(SPOILERS)

It's been close to twelve years since Star Trek has existed as a television show, and JJ Abrams' more mainstream approach has shifted the franchise onto a different set of rails, and with that comes a different set of expectations from it.

There's no denying that when approaching Discovery, just about everything surrounding it is likely to put the hardcore Trek audience on edge. For one, Bryan Fuller - himself a former Trek writer on Voyager - left under a cloud of "creative differences", and was replaced by a number of writers that included Akiva Goldsman of the Transformers franchise. On top of that, you had huge production delays and when footage finally arrived, it looked like Abrams' Trek - all glossy design, lens flares and Dutch angles.

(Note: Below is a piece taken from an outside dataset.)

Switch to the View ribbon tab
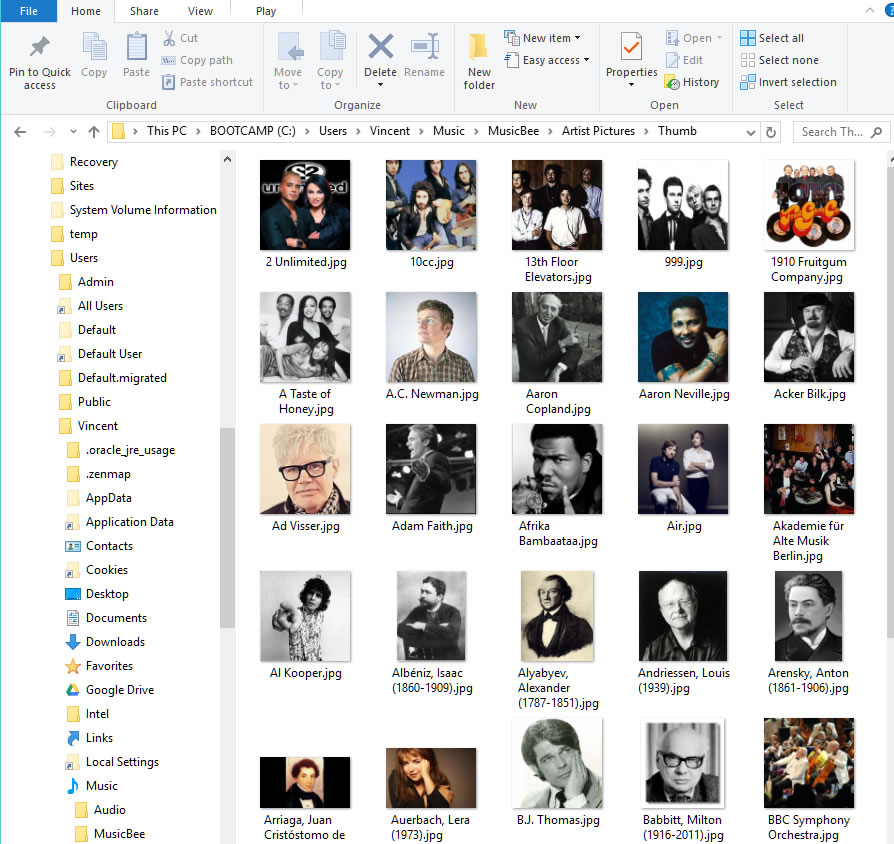The width and height of the screenshot is (894, 844). click(200, 11)
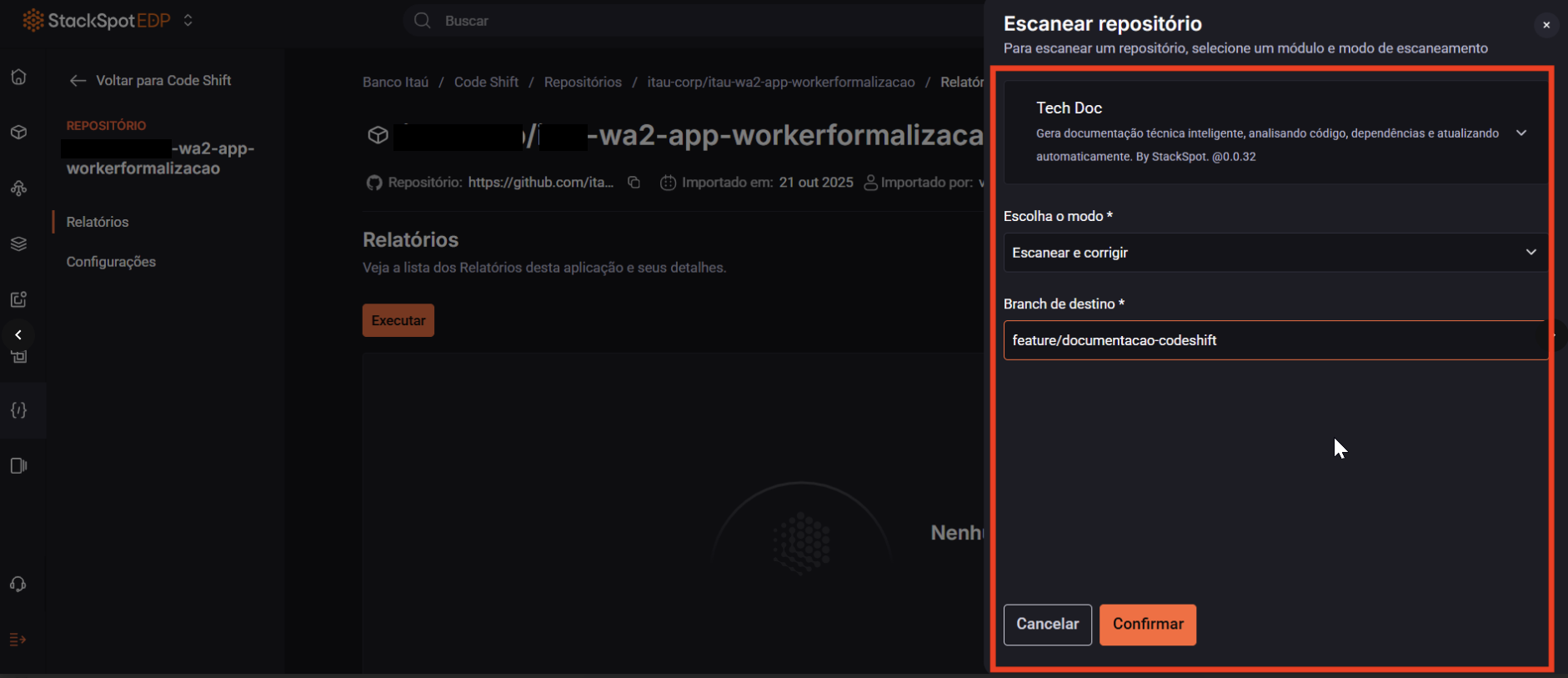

For all of the components borrowed from Abrams that make up Discovery's visual palette, it's vintage Trek underneath. You have Sonnequa Martin-Green as the impulsive, single-minded first officer Michael Burnham (yes, that is typically a man's name) who plays off Michelle Yeoh's calm and considered Captain Phillipa Georgiou. In a lot of ways, their relationship - such as it is - is not unlike Kirk and Spock from the original series. However, the end of the second episode effectively puts the kybosh on that dynamic and leaves it open for the approach of Jason Isaac's Captain Lorca in the third episode.

In a lot of ways, it makes sense that Discovery is jettisoning the idea of standalone episodes and instead committing to a serialised format. While this might be common enough nowadays in the era of peak television, Star Trek has always been associated with the latter. Some of the best episodes in the entire franchise were self-contained stories that existed in and of themselves, like The Next Generation's The Inner Light or Deep Space Nine's Far Beyond The Stars. Yet, Star Trek is big and broad enough that story arcs can exist and have been successful. Voyager was, in essence, working on the idea of a serial story whilst Deep Space Nine's final two seasons were made into a continuous storyline. Discovery's first two episodes are place-setting for a story that'll join from week to week and reward return viewers rather than those who choose to dip in and out.

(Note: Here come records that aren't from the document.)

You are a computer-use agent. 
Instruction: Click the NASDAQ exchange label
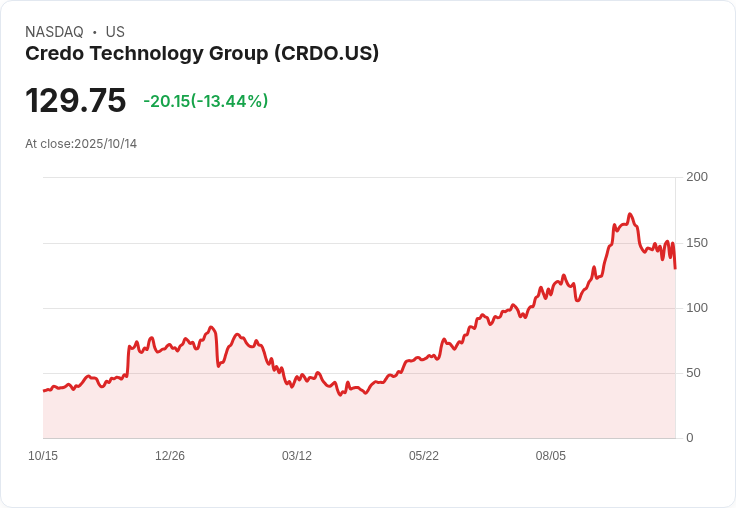[54, 32]
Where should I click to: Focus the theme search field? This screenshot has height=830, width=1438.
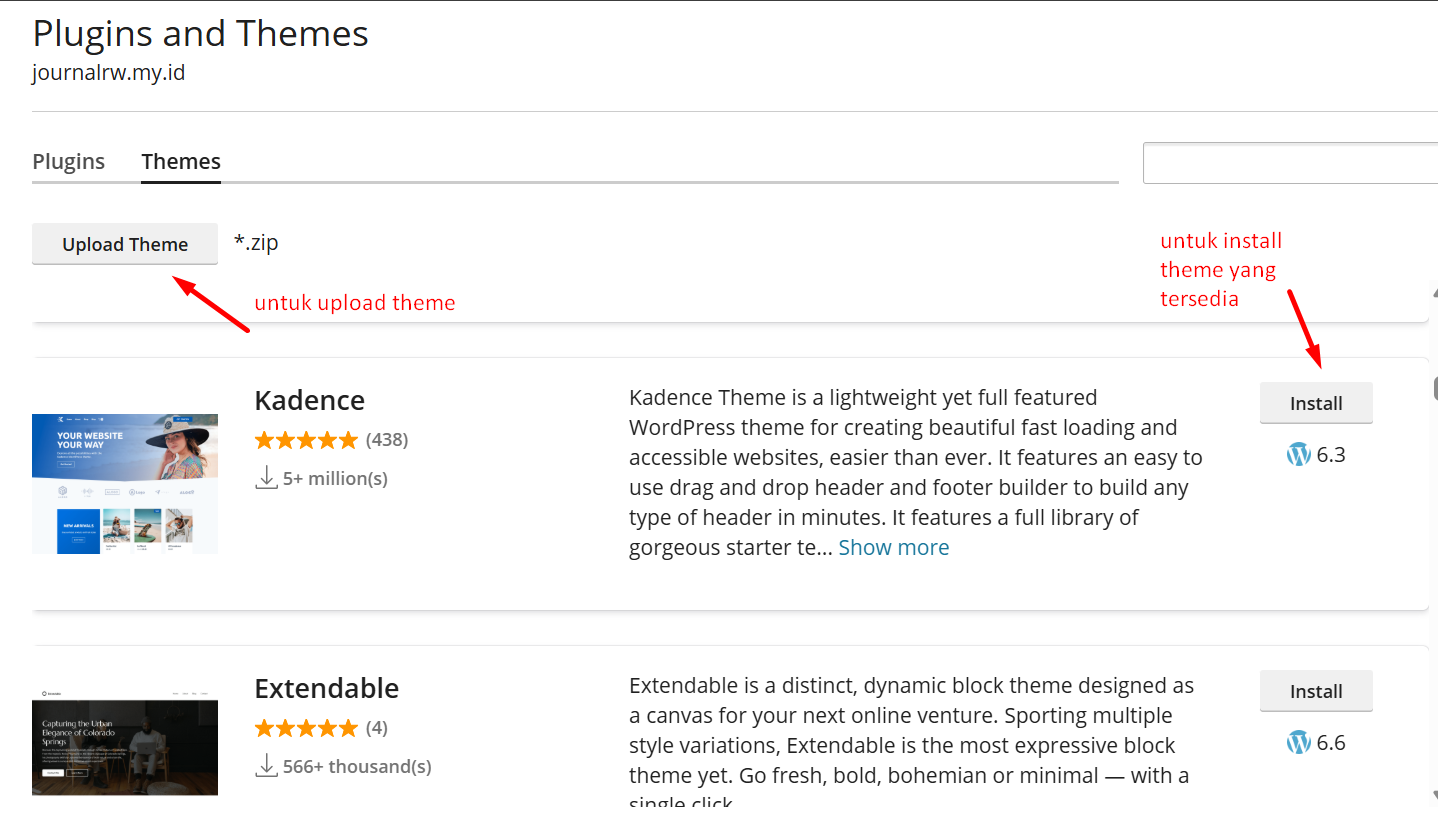tap(1290, 164)
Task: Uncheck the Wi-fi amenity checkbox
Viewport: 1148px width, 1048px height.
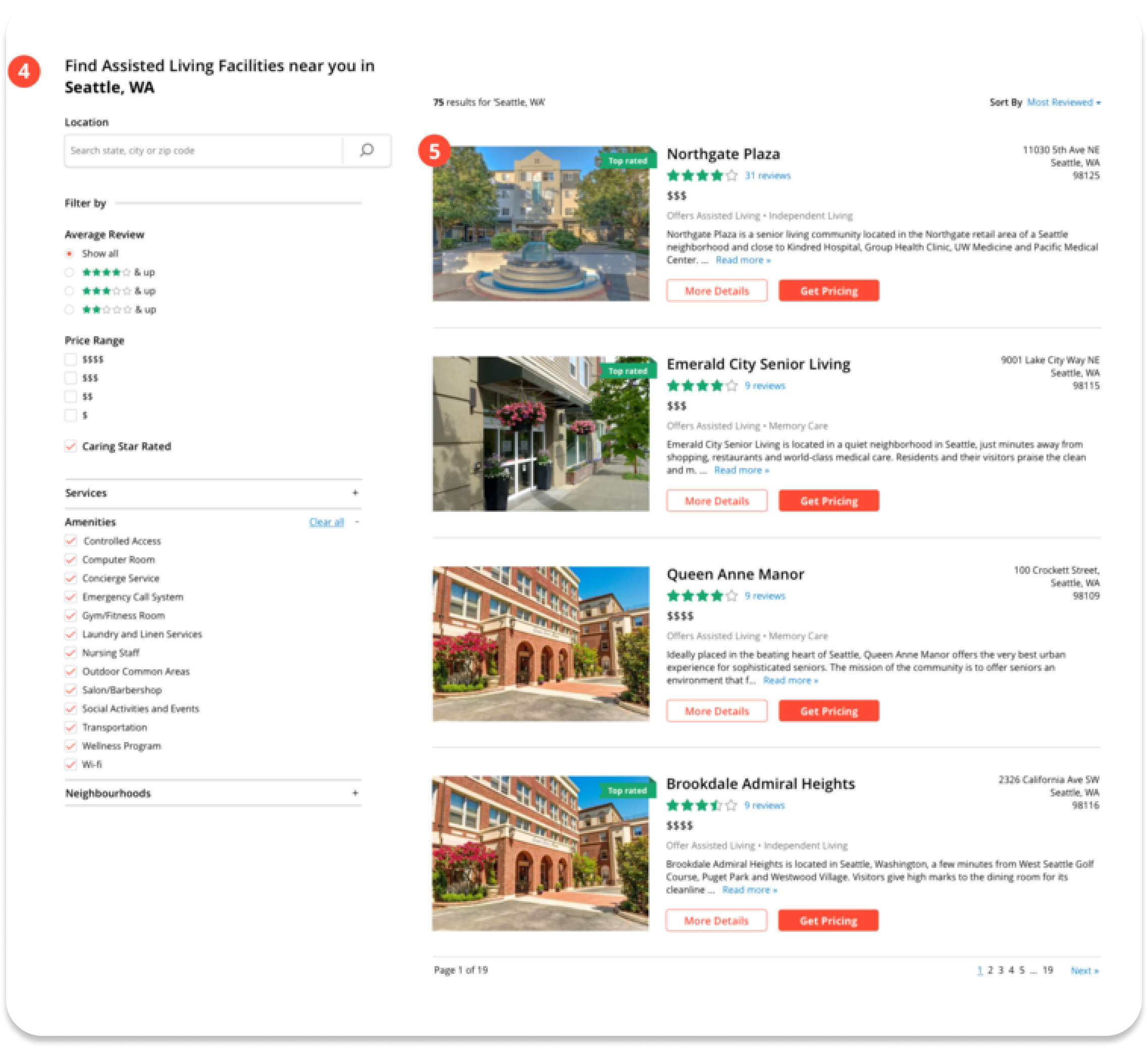Action: [71, 764]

What's clear from the two episodes so far is that Discovery is striking out in a completely new direction for Star Trek, both in terms of its casting and its villains. The Klingons here are not the honor-obsessed warriors we knew from before; here, they're more closer to religious zealots. While it offers a unique perspective on them, it's hard not to think that basing an entire series around battling a single species is going to become dry and repetitive. Granted, it's early days yet and who's to say what'll happen in the coming episodes.

Overall, Discovery manages to update Star Trek to the tastes and sensibilities of the day, what with its season-wide story arc and willingness to defy and subvert expectations. It may take some getting used to, but there's more than enough here to make for a promising future.